トルコ南部で2月6日に、マグニチュード7.8規模の地震が2度に渡り発生しました。今後1年程度、余震が続く可能性が指摘されています。震源地は、トルコ南部から東部にかけて走る東アナトリア断層付近で、被災地域はトルコ南部から南東部、シリア北部にかけた広範囲に及びます。この地域には、繊維や鉄鋼などの製造業、パイプライン、発電所等の施設があり、人的、経済的な影響が懸念されます。

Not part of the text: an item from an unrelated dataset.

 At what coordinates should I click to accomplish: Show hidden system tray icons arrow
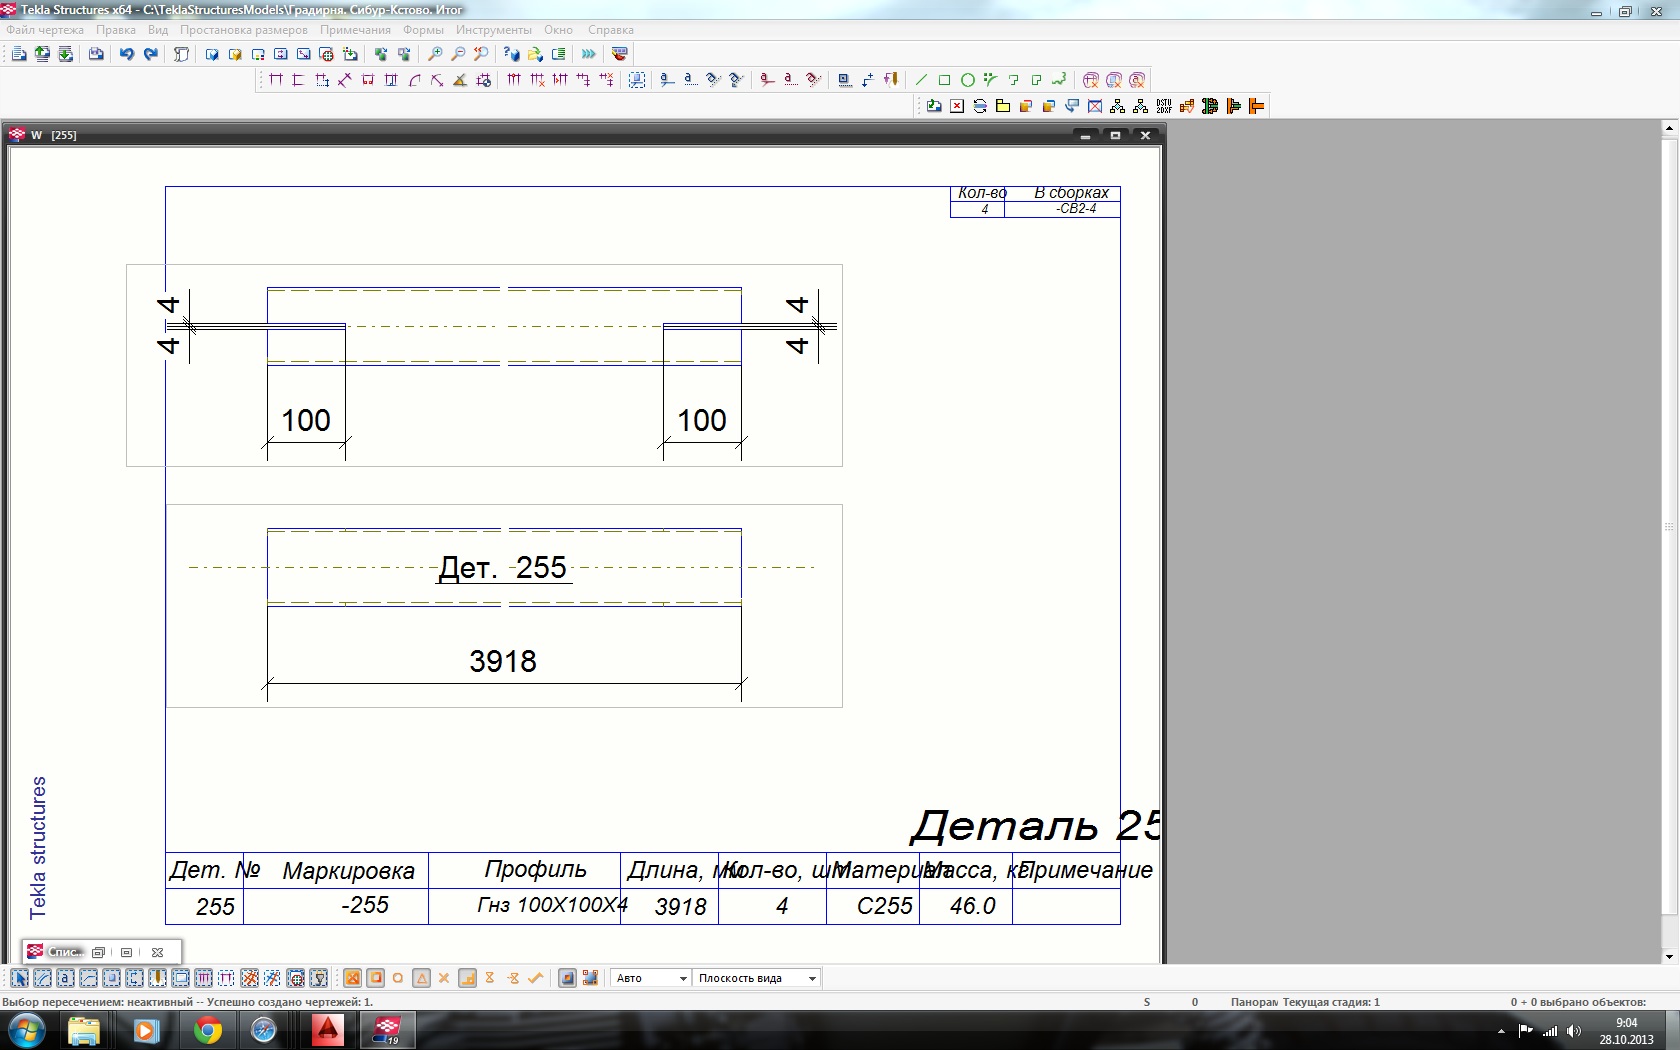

大地震の発生に伴い、トルコの株式相場は2月7日に急落、8日から取引が停止され、15日に再開される見込みです。また、中東からのエネルギー供給懸念が高まり、原油・天然ガス価格の上昇につながりました。一方、トルコリラへの影響は、現時点では限定的です。

今後のトルコリラは、大地震の影響に加え、大統領・議会選挙が相場を左右する要因になると考えられます。報道によれば、大統領・議会選挙の投票は、5月14日に予定通り実施される見込みです。与野党の支持率は拮抗していますが、仮に野党連合が選挙で勝利した場合には、中銀の独立性が強化されるなど、リラ反発の転換点になる可能性があります。しかし、被災地の復興など政策支援の実施は、エルドアン大統領の支持率を高める可能性があり、大地震は選挙結果を通じてリラ相場に影響する可能性があります。

他方、震災に関する政府支出がGDP比で5%を超える試算もあり、財政赤字の拡大が市場で懸念される可能性もあります。トルコリラは引き続き不安定な相場展開が予想されます。